Commenting on the country’s economic development over the past year, IMF first deputy managing director David Lipton said Chinese policymakers are pursuing a “quality-growth” strategy.
“They are not trying to achieve the fastest possible growth, but rather the fastest sustainable growth,” he said in an exclusive interview with Xinhua during a visit to Beijing.
“That means allowing the economy to slow, if that’s necessary, to work through some financial vulnerabilities that have built in areas like the property sector and excessive lending to state-owned enterprises.”
“Growth in China is moderating — a slowdown that is not a goal unto itself but a by-product of moving the economy away from the unsustainable growth pattern of the past decade.”
The Chinese economy grew 7.4 percent in 2014, the weakest annual expansion in 24 years. The government further lowered this year’s growth target to approximately 7 percent, stressing quality and innovation-driven growth.
On Tuesday, the IMF projected the Chinese economy would grow 6.8 percent this year, consistent with its April prediction in the flagship World Economic Outlook (WEO) report.
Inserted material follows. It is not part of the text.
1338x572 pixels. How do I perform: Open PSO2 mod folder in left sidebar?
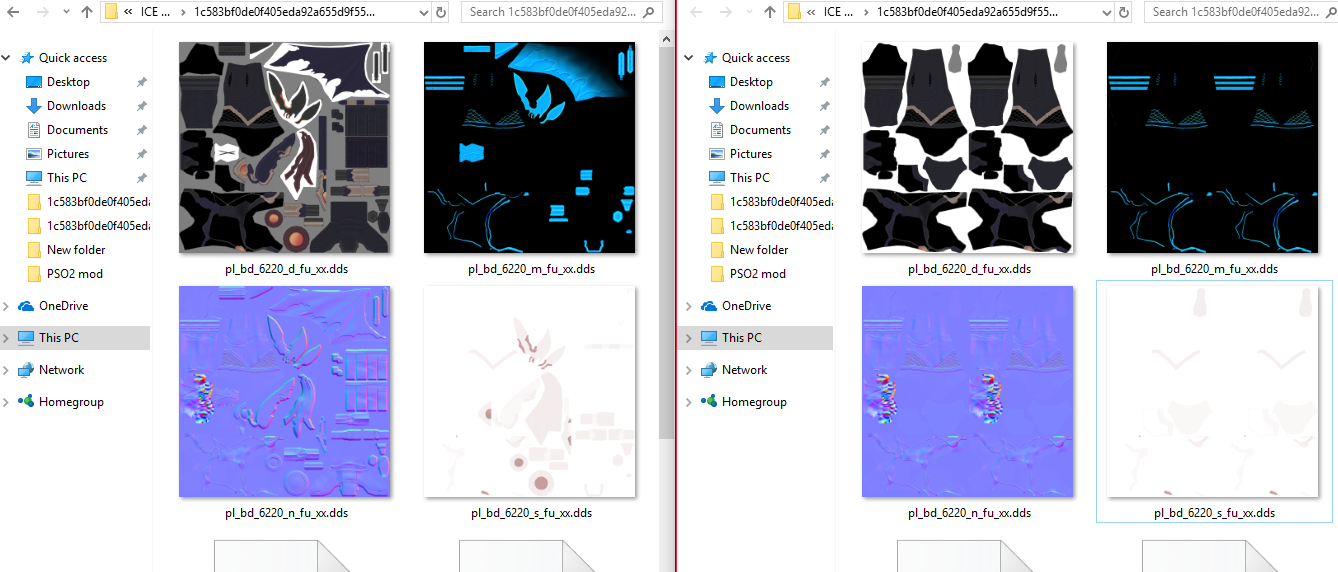tap(74, 274)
The world’s second largest economy is transitioning to a new normal, aimed at “safer and higher-quality” growth, and other economic reforms are underway including a new budget law, deposit interest rate liberalization, the creation of a deposit insurance scheme and a whole agenda for capital account liberalization, Lipton said.
“These are all items put in the ‘Third Plenum Blueprint’ and they are all being put into motion. Those measures will further help promote high-quality growth,” he said.
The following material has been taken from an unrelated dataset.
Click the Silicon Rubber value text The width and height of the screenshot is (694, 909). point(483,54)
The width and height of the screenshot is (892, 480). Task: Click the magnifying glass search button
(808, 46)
The Chinese labor market has remained resilient despite slower growth, which, in turn, has supported household consumption. Inflation is expected to end the year at around 1.5 percent, according to a statement issued after the IMF’s 2015 Article IV Consultation with China.
The Article IV Consultation is an annual economic and financial check-up between the IMF and its member countries. A mission from the IMF visited China from May 14 to 27 to conduct discussions on the annual review of the Chinese economy, and Lipton joined the mission’s final policy discussions.
If the Chinese economy slows a lot more, fiscal policy should be used to bolster growth and boost household income and spending, so China can simultaneously reduce financial vulnerabilities and tap the potential of the “untapped growth engine”– household consumption, said Lipton, adding that rebalancing is the biggest challenge facing the Chinese economy.
The global economic recovery is “weak and uneven” and the economic slowdown is affecting developing countries in general as countries like China, to some extent, depend on advanced economies for exports, said Lipton, a former senior official at the White House.
RMB NOT UNDERVALUED
“While undervaluation of the renminbi (RMB) was a major factor causing the large imbalances in the past, our assessment now is that the substantial real effective appreciation over the past year has brought the exchange rate to a level that is no longer undervalued,” Lipton said after meeting with high-ranking Chinese officials.
This signaled a change of tone in the IMF’s judgment on
this issue after maintaining for a long time that RMB was “moderately undervalued”. Many experts believed that the value of RMB has reached equilibrium.
The value of RMB has been a source of tension between China and some trading partners, as they accuse China of keeping it artificially low to gain an unfair competitive advantage, which Beijing refuted.
Lipton stressed that it is a judgment “about this moment” and may change in the future.
“However, the still-too-strong external position highlights the need for other policy reforms–which are indeed part of the authorities’ agenda–to reduce excess savings and achieve sustained external balance,” Lipton said at a Tuesday press conference.
“We believe that China should aim to achieve an effectively floating exchange rate within 2-3 years,” he added.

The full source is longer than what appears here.